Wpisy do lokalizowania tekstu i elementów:

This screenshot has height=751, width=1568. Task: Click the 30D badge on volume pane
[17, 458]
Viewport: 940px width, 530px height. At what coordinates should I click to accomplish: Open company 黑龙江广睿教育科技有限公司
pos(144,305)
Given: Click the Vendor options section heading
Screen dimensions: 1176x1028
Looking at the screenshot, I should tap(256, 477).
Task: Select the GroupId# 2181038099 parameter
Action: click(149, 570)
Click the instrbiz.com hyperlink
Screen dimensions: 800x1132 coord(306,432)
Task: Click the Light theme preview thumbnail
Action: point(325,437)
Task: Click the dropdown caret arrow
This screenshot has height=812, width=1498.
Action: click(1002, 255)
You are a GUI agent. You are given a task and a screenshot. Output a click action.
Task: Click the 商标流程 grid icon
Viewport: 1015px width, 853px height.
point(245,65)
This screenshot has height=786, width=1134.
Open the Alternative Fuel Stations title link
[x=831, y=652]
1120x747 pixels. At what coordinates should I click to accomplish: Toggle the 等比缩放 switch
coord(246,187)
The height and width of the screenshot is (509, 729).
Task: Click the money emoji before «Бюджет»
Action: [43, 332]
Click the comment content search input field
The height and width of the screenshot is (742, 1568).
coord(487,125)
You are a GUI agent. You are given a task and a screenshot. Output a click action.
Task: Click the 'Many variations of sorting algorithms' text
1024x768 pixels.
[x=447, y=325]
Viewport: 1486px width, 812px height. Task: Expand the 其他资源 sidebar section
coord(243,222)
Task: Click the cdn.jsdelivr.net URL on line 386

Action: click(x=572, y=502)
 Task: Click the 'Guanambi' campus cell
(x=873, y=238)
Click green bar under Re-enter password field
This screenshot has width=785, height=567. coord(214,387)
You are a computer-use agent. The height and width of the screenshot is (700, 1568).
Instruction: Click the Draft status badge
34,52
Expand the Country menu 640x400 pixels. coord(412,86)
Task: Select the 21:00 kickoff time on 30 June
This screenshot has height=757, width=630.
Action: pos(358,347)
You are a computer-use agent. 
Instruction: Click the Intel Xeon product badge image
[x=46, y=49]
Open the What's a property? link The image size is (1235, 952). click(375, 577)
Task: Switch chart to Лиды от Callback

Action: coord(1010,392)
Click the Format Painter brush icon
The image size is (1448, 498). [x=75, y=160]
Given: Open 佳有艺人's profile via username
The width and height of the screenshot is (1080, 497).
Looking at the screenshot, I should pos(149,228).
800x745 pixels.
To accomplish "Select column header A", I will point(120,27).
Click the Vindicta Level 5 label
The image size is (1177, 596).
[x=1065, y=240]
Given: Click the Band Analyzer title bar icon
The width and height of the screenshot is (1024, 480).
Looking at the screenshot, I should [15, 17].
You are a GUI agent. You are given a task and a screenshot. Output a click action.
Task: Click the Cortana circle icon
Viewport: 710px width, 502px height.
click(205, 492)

Co należy zrobić: Przepisz wszystkie powyższe wiersze, zamieniając „GUI agent” na „UI agent”. Pozostała treść ma zostać bez zmian.

Rozwiązanie pisemne:
This screenshot has height=751, width=1568. Task: Click the 30D badge on volume pane
[17, 458]
Viewport: 940px width, 530px height. At what coordinates should I click to accomplish: Open company 黑龙江广睿教育科技有限公司
pos(144,305)
Given: Click the Vendor options section heading
Screen dimensions: 1176x1028
Looking at the screenshot, I should tap(256, 477).
Task: Select the GroupId# 2181038099 parameter
Action: click(149, 570)
Click the instrbiz.com hyperlink
Screen dimensions: 800x1132 coord(306,432)
Task: Click the Light theme preview thumbnail
Action: point(325,437)
Task: Click the dropdown caret arrow
This screenshot has height=812, width=1498.
Action: click(1002, 255)
You are a UI agent. You are given a task and a screenshot. Output a click action.
Task: Click the 商标流程 grid icon
Viewport: 1015px width, 853px height.
point(245,65)
This screenshot has height=786, width=1134.
Open the Alternative Fuel Stations title link
[x=831, y=652]
1120x747 pixels. At what coordinates should I click to accomplish: Toggle the 等比缩放 switch
coord(246,187)
The height and width of the screenshot is (509, 729).
Task: Click the money emoji before «Бюджет»
Action: [43, 332]
Click the comment content search input field
The height and width of the screenshot is (742, 1568).
coord(487,125)
You are a UI agent. You are given a task and a screenshot. Output a click action.
Task: Click the 'Many variations of sorting algorithms' text
1024x768 pixels.
[x=447, y=325]
Viewport: 1486px width, 812px height. Task: Expand the 其他资源 sidebar section
coord(243,222)
Task: Click the cdn.jsdelivr.net URL on line 386

Action: click(x=572, y=502)
 Task: Click the 'Guanambi' campus cell
(x=873, y=238)
Click green bar under Re-enter password field
This screenshot has width=785, height=567. coord(214,387)
You are a computer-use agent. The height and width of the screenshot is (700, 1568).
Instruction: Click the Draft status badge
34,52
Expand the Country menu 640x400 pixels. coord(412,86)
Task: Select the 21:00 kickoff time on 30 June
This screenshot has height=757, width=630.
Action: pos(358,347)
You are a computer-use agent. 
Instruction: Click the Intel Xeon product badge image
[x=46, y=49]
Open the What's a property? link The image size is (1235, 952). click(375, 577)
Task: Switch chart to Лиды от Callback

Action: coord(1010,392)
Click the Format Painter brush icon
The image size is (1448, 498). [x=75, y=160]
Given: Open 佳有艺人's profile via username
The width and height of the screenshot is (1080, 497).
Looking at the screenshot, I should pos(149,228).
800x745 pixels.
To accomplish "Select column header A", I will point(120,27).
Click the Vindicta Level 5 label
The image size is (1177, 596).
[x=1065, y=240]
Given: Click the Band Analyzer title bar icon
The width and height of the screenshot is (1024, 480).
Looking at the screenshot, I should [15, 17].
You are a UI agent. You are given a task and a screenshot. Output a click action.
Task: Click the Cortana circle icon
Viewport: 710px width, 502px height.
click(205, 492)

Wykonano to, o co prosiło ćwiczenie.